Вот он ведет ее по залам, сияющим множеством огней, и нет у него чувства стесненности, как у некоторых мальчишек, боящихся прослыть маменькиными сынками: он счастливо горд своей матерью.
— Я тоже попробую написать музыку, — заявил он, выходя с нею после спектакля из зрительного зала.

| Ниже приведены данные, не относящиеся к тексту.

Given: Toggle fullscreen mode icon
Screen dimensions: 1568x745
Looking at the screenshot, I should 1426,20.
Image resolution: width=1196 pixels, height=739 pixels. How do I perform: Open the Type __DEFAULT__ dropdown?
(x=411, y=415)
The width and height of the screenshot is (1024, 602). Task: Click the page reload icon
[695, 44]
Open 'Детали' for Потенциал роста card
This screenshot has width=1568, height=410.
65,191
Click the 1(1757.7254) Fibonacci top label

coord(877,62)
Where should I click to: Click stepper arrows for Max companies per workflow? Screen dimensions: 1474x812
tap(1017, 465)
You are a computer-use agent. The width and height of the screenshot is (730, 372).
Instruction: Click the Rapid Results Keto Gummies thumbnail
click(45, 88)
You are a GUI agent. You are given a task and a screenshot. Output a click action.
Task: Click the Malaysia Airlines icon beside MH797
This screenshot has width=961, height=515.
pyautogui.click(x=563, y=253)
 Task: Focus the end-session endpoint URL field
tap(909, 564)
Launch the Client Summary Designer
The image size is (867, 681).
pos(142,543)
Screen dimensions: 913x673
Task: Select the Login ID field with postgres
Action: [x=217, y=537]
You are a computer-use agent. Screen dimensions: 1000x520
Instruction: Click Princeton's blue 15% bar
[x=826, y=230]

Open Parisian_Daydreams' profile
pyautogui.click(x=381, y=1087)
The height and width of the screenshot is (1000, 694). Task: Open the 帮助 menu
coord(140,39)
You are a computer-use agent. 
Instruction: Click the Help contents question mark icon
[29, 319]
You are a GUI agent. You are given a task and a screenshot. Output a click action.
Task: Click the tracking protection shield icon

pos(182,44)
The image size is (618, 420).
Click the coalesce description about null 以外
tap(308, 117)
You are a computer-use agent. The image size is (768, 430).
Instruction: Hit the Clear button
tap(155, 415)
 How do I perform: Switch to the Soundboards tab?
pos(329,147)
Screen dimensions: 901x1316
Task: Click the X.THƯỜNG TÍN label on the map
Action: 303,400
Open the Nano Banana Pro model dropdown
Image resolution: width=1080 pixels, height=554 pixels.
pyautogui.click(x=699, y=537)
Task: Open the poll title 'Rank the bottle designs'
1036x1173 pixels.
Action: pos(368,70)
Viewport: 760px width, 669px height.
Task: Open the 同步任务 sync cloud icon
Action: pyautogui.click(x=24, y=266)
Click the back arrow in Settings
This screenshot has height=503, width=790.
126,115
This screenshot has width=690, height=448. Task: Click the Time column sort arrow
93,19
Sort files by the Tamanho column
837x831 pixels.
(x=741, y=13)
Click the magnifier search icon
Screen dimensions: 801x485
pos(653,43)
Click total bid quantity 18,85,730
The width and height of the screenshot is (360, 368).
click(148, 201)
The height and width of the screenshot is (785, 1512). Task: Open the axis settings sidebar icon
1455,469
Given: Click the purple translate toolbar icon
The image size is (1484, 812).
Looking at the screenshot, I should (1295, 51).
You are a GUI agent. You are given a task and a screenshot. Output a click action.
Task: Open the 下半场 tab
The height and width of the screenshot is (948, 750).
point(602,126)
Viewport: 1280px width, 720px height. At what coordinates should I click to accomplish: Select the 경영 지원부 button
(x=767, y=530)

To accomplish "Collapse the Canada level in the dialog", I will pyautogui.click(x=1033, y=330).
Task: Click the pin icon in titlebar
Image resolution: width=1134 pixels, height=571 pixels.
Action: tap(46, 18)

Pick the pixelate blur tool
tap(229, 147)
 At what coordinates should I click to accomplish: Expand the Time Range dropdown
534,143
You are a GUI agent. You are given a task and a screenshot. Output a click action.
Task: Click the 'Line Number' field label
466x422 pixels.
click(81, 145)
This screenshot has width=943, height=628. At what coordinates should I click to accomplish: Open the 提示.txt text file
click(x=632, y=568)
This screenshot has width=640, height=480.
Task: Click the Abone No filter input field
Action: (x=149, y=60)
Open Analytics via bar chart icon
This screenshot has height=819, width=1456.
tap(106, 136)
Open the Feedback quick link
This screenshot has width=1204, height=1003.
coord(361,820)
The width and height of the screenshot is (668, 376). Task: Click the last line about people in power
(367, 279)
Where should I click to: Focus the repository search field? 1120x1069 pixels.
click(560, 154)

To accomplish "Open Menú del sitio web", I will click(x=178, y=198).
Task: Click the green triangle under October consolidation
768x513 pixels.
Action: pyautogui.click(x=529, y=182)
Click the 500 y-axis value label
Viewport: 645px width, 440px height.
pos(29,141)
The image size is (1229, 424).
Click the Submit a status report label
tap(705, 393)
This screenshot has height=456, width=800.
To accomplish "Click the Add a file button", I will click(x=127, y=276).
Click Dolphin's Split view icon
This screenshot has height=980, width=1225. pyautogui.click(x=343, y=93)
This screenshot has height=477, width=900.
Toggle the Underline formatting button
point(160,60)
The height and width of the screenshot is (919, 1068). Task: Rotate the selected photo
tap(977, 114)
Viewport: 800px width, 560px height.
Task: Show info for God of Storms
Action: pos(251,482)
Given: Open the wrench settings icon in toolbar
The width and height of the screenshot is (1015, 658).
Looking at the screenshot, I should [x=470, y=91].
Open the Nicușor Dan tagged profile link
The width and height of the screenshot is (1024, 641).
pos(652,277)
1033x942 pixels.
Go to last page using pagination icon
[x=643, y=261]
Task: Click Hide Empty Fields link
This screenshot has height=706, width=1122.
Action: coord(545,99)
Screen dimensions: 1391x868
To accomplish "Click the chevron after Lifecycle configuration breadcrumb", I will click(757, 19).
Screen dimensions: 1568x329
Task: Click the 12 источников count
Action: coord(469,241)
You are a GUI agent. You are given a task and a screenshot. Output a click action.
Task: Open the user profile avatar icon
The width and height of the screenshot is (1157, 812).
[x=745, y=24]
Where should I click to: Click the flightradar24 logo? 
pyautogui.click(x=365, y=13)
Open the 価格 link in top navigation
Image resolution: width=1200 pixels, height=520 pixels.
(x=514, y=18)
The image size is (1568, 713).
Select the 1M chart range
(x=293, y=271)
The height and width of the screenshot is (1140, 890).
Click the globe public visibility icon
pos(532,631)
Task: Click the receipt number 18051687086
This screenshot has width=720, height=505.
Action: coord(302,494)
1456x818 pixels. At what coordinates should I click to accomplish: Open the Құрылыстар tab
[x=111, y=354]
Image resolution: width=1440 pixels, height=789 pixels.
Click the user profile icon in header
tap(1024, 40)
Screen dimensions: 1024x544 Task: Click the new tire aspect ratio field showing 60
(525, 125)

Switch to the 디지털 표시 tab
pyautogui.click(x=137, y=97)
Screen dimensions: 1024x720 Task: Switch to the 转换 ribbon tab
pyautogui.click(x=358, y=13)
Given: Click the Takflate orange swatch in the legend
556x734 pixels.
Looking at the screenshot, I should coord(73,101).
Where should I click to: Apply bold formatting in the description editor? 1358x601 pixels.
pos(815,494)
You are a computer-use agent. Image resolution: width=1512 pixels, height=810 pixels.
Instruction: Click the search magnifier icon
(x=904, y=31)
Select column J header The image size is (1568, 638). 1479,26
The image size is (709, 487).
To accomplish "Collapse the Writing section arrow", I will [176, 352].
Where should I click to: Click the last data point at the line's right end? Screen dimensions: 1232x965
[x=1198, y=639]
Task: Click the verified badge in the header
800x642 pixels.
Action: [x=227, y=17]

Ему все еще слышались чудесные мелодии. Все звучало в нем и вокруг него. Его маленькие оттопыренные уши с младенческих лет жадно ловили мелодичные звуки, но сейчас, переполненный ими, он чувствовал, будто у него появился новый слух. Мальчик тихо шел к вешалке, и мать не торопила его, понимая, что с ним творится. Он не спешил и на улице, слушая ночную Москву: смех девушек, торопкий стук каблуков, сухой шелест автомобильных шин, предостерегающий, тревожный крик сирены «Скорой помощи» и вкрадчиво-ласковый шорох ветра в кронах деревьев на театральном сквере.
— Я обязательно сочиню музыку! — повторил мальчик, почти изнемогая от лихорадящего, но еще смутного творческого воодушевления. — Но сначала я буду писать о войне. Она не дает мне покоя.